Climber battles blizzard for chance to be first

Feret attempting to be first woman to scale McKinley in winter

Posted: Monday, March 08, 2010

ANCHORAGE - Challenged by scarce daylight, blowing snow and zero visibility, the first woman attempting to scale Mount McKinley in winter is hunkered down at 10,000 feet, where she and her partner have been living in a snow cave since last Sunday.

At least Christine Feret has good company. A French woman who has become an American citizen and makes her home in the Valley, Feret is climbing with Artur Testov, a Russian-turned-Alaskan who may have as much winter-time experience as anyone on North America's tallest mountain.

This is Testov's fourth attempt to scale the 20,320-foot mountain in the winter - a feat that has been accomplished by only 16 people, Testov included. Two of those who have stood atop Denali in the cold, dark winter died on the descent. Another four have died on the way up.

Feret and Testov started their adventure on Feb. 23 with 260 pounds of gear, or enough to get them through a month on the mountain, according to climb coordinator Josef Princiotta of Anchorage.

But blowing snow and whiteout conditions have pinned them down at 10,000 feet-about 2,800 vertical feet above the 7,200-foot Kahiltna Glacier, where Talkeetna Air Taxi dropped them Feb. 23. In recent days, they've had to dip into their fuel supply to stay warm.

"They're still in the same snow cave, and the problem is, you don't move around in a snow cave, so they're having to burn a little gas," said Princiotta, who has been able to speak to Feret every day via satellite phone.

"I don't want to say they'll be short on fuel - but they'll have less to carry. It'll make them lighter as soon as the day comes along with good weather, and then they'll try to climb rather quickly."

Saturday's report from Feret brought a bit of good news, Princiotta said.

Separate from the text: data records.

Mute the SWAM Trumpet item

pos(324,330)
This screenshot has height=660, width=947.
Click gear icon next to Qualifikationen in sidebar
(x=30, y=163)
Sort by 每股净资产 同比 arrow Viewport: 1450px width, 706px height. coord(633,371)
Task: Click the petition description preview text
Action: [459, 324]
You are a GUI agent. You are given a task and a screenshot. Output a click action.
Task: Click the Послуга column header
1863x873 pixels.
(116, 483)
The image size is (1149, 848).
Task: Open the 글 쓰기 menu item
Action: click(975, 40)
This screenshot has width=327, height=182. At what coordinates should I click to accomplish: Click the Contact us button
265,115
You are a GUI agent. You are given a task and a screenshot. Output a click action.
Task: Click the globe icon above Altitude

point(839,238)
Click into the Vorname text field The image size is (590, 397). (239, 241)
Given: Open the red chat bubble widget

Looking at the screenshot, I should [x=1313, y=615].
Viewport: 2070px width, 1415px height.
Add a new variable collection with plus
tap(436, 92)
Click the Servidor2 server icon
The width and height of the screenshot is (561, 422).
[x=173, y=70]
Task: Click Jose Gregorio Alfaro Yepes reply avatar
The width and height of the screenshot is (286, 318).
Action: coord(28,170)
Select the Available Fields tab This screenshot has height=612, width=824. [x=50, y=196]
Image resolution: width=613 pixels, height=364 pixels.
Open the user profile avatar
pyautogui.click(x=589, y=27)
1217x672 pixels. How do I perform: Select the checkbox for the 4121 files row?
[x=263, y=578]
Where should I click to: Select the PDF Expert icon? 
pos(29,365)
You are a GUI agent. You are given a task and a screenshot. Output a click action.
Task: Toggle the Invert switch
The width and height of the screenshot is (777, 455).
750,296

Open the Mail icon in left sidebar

The howling wind changed directions so blowing snow is no longer blocking the entrance to the couple's snow cave, meaning there's a flow of air now that hasn't always been there.

"Now they don't have to dig out an air hole," Princiotta said.

The need to ventilate the snow cave consumed much of the couple's time in recent days. According to a Monday phone call from Feret, as reported by Princiotta on a Facebook page chronicling the climb: "Last night the blowing snow sealed us in our snow cave. We had to dig out during the night just to get some air."

Even with the wind blowing in a more favorable direction, it is still blowing hard. Neither Feret nor Testov are venturing far from the trench leading to their shelter, because when they do, they are disoriented by wind, snow and flat light, Princiotta said.

If one thing is working in their favor, it's that they have not seen the worst of the brutal cold McKinley can serve up in the winter. Feret has reported temperatures ranging from minus-20 to minus-25, and one day it was a practically mild minus-5 - not bad for winter on Denali, where temperatures can plunge to moon-like figures. The classic mountaineering book detailing the first winter ascent of McKinley gets its title from the brutal cold experienced by author Art Davidson and fellow climbers Dave Johnston and Ray Genet in 1967: "Minus 148 Degrees."

Testov is part of an elite group of climbers who have stood atop McKinley in the inhospitable days of winter. In January 1998, he and Vladimir Ananich became the first-and so far, only-climbers to scale McKinley in the dead of winter, meaning late December through January.

In 1997, Testov's attempt to climb McKinley in January with Andrey Isupov ended at about 12,000 feet when Testov fell into a crevasse and had to cut loose a sled loaded with food and fuel to save himself. In January 1999, his attempt to be the first to climb the mountain via the Wickersham Wall in winter ended before he and partner Trigger Twigg even reached their base camp.

In preparation for their climb, Feret and Testov twice scaled Denali via the West Buttress during the 2009 climbing season, Princiotta said. When they aren't climbing mountains, they build and sell furniture from their home near Knik Glacier.

Though they are being sponsored by Phillip Paul Weidner and the Fairview Inn of Talkeetna, Feret and Testov can expect little to no support during their climb. There's no base camp operations and no rangers during the winter on McKinley and little to no chance of a rescue should one be needed.

"All winter climbers are strongly advised not to anticipate a rescue," said Denali National Park spokeswoman Maureen McLaughlin. "Just as during the peak climbing season, a rescue is never a given.

"We have extremely limited personnel on staff during the winter and no high-altitude helicopter."

Computerized climbing data has been collected by the park service since 1995, McLaughlin said. Since then, there have been 34 attempts at winter ascents, including two this year. In January, a solo attempt by an Italian climber ended at about 7,800 feet on the West Buttress route, McLaughlin said.